Designers at the architecture firm Ken Pendersen Fox announced earlier this month of plans to construct a skyscraper more than a mile tall. The structure would stand in the center of “Next Tokyo,” the proposed idea for a city in the Tokyo Bay.
The building would be about the same height as nine Brooklyn Techs, including the rooftop antenna. It would house approximately 55,000- and would include on site amenities for its residents.
Marcus Wong 17’ suggests that, “It would be an exceptional accomplishment for Japan, as well as a breakthrough for engineers and architects to build such a tall structure.” However, as much as he considers it an astounding architectural feat, he notes there are risks associated with building such a megastructure. Wong mentions, “Japan is often victimized by high magnitude earthquakes and tsunamis.” This occurs because it is located in the Pacific “Ring of Fire,” an area of great tectonic activity.

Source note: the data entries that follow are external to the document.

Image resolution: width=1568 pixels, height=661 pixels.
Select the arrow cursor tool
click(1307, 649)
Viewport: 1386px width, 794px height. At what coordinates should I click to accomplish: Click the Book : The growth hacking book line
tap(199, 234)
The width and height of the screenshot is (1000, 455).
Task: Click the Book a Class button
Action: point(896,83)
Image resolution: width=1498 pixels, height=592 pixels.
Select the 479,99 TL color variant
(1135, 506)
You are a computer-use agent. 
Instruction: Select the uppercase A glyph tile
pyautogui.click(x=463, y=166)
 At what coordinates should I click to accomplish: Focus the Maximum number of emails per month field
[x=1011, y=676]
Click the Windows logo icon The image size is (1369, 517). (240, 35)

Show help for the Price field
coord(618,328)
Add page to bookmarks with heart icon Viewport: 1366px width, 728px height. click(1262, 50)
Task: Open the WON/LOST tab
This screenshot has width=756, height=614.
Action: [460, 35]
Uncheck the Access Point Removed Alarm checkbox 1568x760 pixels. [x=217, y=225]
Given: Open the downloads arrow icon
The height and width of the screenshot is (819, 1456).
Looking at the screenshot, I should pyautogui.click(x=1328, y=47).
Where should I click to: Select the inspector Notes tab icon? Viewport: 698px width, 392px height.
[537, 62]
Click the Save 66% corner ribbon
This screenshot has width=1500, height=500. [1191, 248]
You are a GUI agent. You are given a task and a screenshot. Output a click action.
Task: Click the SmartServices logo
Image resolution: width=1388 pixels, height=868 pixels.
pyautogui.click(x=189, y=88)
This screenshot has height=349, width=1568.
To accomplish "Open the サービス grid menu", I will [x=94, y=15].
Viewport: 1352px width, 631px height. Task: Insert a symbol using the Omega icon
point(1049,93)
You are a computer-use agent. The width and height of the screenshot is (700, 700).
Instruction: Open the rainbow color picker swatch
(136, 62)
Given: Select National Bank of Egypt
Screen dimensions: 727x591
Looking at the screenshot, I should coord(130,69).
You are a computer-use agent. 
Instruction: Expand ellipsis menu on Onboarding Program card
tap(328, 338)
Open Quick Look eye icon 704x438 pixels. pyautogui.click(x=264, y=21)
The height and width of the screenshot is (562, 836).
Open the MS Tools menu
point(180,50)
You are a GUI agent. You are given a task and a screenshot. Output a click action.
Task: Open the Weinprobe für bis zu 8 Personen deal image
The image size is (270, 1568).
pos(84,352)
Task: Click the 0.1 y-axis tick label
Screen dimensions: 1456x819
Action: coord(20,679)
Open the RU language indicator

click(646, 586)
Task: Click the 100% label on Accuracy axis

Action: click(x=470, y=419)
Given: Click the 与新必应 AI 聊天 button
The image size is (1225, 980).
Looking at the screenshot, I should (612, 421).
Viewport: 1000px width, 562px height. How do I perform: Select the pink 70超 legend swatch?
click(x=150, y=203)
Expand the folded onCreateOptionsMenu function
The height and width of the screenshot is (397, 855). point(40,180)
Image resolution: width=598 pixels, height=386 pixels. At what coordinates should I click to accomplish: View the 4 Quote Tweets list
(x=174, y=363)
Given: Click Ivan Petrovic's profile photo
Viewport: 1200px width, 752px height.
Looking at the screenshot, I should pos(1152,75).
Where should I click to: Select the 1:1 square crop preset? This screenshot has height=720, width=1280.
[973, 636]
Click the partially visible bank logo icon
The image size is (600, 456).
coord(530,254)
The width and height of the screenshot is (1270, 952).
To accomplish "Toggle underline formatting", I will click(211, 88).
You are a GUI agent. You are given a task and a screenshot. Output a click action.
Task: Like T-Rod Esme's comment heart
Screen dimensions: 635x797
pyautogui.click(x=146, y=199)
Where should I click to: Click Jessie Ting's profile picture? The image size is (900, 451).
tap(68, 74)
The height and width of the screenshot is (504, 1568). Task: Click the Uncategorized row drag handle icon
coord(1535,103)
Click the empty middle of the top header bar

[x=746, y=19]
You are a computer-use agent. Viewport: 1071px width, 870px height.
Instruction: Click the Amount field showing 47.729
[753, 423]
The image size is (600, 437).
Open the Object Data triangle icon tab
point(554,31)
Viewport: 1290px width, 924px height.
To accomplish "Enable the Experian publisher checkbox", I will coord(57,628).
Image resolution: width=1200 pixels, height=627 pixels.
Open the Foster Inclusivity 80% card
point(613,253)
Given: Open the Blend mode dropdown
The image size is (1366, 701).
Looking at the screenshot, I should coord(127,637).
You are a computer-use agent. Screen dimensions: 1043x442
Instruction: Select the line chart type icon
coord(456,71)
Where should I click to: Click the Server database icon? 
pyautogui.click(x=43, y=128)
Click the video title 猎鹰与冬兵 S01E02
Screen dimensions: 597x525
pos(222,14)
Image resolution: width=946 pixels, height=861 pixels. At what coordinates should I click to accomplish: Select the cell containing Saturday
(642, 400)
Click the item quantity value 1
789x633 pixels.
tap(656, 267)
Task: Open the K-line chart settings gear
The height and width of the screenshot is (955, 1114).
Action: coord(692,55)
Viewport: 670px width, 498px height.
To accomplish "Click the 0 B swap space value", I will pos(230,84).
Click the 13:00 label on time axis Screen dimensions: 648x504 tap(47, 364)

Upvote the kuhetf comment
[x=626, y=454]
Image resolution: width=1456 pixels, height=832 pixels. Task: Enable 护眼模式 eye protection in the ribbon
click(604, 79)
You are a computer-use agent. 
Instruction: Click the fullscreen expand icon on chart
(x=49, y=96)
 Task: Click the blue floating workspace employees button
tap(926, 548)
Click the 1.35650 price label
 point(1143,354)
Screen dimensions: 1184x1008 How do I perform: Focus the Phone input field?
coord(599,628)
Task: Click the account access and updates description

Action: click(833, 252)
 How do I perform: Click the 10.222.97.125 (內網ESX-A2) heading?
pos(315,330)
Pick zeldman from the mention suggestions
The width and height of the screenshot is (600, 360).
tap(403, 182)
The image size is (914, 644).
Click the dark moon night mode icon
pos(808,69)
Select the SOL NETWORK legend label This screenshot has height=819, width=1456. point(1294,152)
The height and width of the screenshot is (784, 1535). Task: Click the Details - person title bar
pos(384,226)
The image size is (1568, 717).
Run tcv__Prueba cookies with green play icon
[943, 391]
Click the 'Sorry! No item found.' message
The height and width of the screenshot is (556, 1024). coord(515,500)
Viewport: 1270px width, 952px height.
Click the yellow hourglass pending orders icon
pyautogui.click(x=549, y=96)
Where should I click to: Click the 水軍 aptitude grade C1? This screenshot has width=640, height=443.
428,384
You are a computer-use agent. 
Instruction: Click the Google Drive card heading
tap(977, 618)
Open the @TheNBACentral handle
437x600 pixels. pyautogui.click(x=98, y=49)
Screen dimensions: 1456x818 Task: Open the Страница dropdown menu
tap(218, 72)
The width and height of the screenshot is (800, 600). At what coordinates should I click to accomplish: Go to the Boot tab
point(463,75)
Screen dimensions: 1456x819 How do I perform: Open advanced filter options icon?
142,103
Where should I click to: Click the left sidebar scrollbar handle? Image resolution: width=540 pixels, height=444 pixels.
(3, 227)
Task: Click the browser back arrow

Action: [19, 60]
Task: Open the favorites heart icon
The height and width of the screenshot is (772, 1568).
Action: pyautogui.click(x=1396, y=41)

He further expresses his concern that even the slightest error could result in “…a tragic accident waiting to happen.”
Unfortunately, such accidents are a common occurrence in Asia, where construction standards are often low and the use of poor quality construction material is prevalent. For instance, in April 2013, structural failures caused the Rana Plaza in Dhaka, Bangladesh to collapse, leaving around 1,100 innocent people dead and more than 2,000 injured. In the event of such a disaster, a mile-high building may not only pose as a threat to the people in it, but also to the surrounding structures and population.
Anika Bushra, a junior in the Environmental Science major believes that the structure would be a great addition to Japan by providing jobs for the people that live there, and boosting the pride of citizens. However, she explains that “safety should be a first priority when taking on such an immense project … prior to construction, great effort should be put into the design in terms of stability, sustainability, strength, and safety,” something she considers to be the four S’s of sustainable construction. Additionally, Bushra, an avid environmental enthusiast hopes that designers will not only consider the safety of other humans, but also that of the surrounding environment.
Tall buildings make it almost impossible to avoid the issue of light pollution, which is inevitable in any urban area. This negatively affects migrating birds that become confused by the lights. In fact, helpless and incapable of avoiding them, almost a million birds each year, crash into skyscrapers, or even fall out of the sky.
As Frank Lloyd Wright, a famous American architect and designer once said, “The good building is not one that hurts the landscape, but one which makes the landscape more beautiful than it was before the building was built.” Though the Idea of a mile-high building is still in planning, many factors must be taken into consideration in order for the structure to ensure overall sustainability.